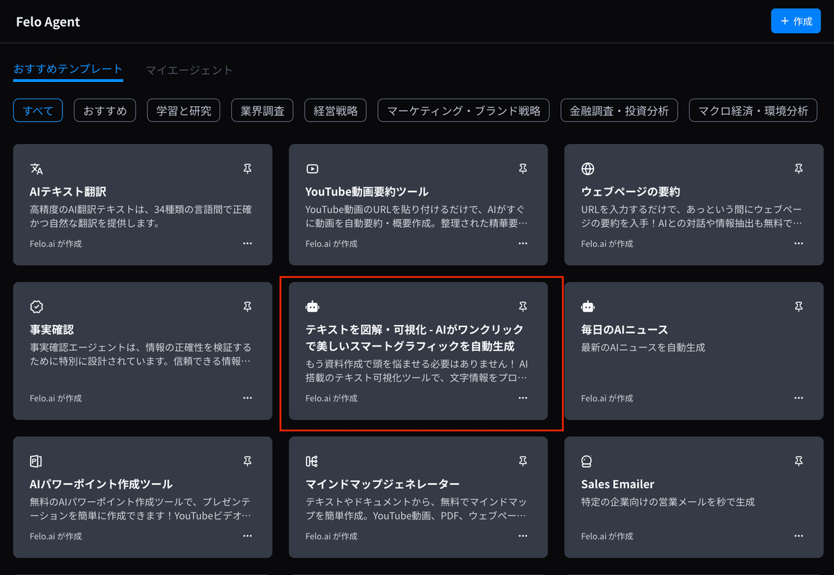The height and width of the screenshot is (575, 834).
Task: Pin the AIテキスト翻訳 template
Action: point(247,168)
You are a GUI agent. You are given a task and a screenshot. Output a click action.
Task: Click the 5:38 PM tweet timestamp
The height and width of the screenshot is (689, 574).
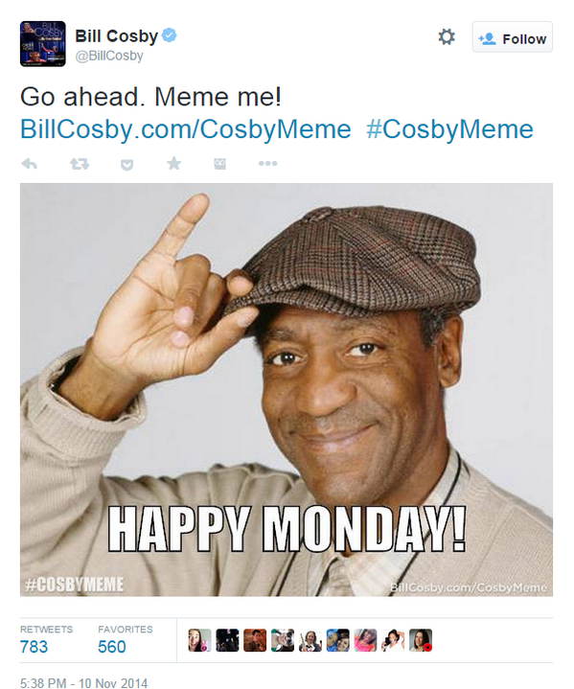point(83,683)
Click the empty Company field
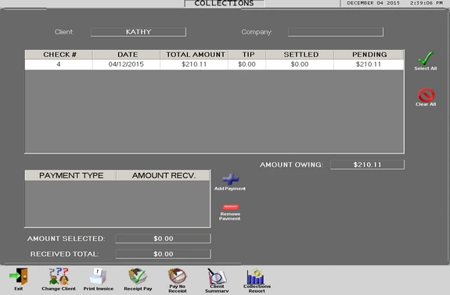Image resolution: width=450 pixels, height=295 pixels. click(336, 32)
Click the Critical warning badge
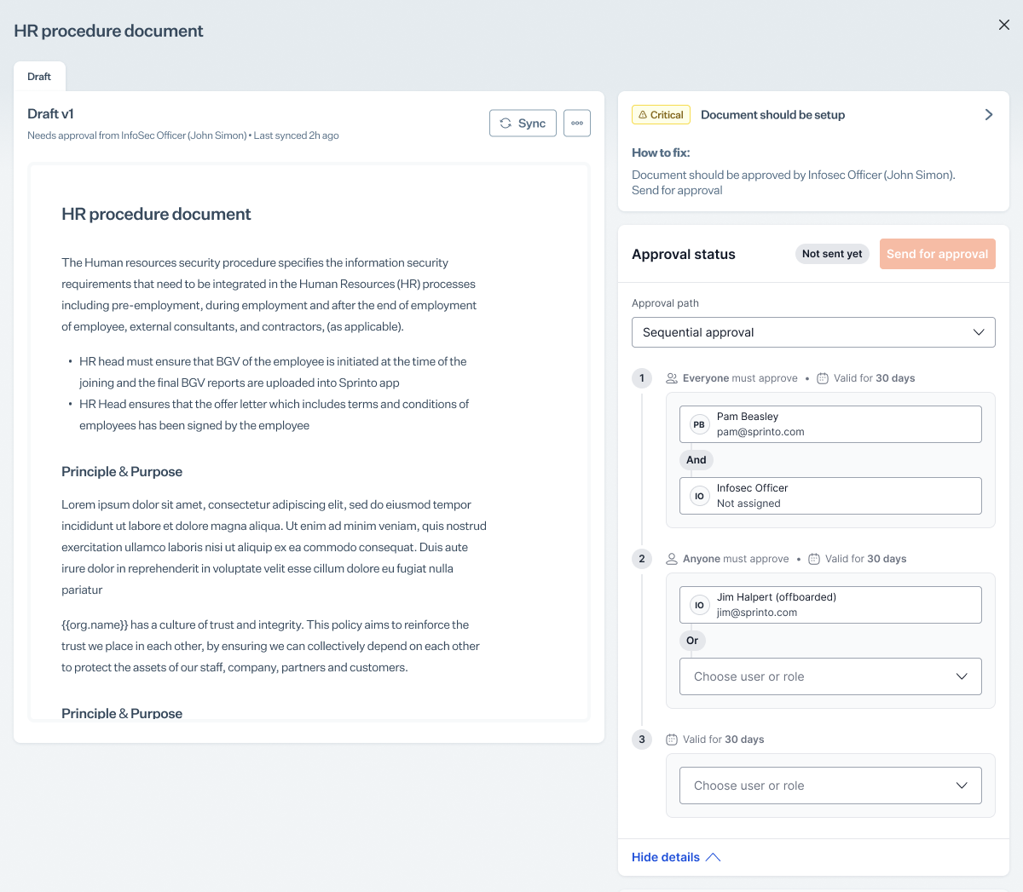Screen dimensions: 1023x892 [x=661, y=115]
━━━━━━━━━━━━━━━━━━━━
• **Exercise**
Copy the material above line for line, omitting the pictures from your answer.

• **Exercise answer**
The height and width of the screenshot is (575, 834).
Task: Pin the AIテキスト翻訳 template
Action: point(247,168)
You are a GUI agent. You are given a task and a screenshot. Output a click action.
Task: Click the 5:38 PM tweet timestamp
The height and width of the screenshot is (689, 574).
point(83,683)
Click the empty Company field
Image resolution: width=450 pixels, height=295 pixels. click(336, 32)
Click the Critical warning badge
Screen dimensions: 1023x892 [x=661, y=115]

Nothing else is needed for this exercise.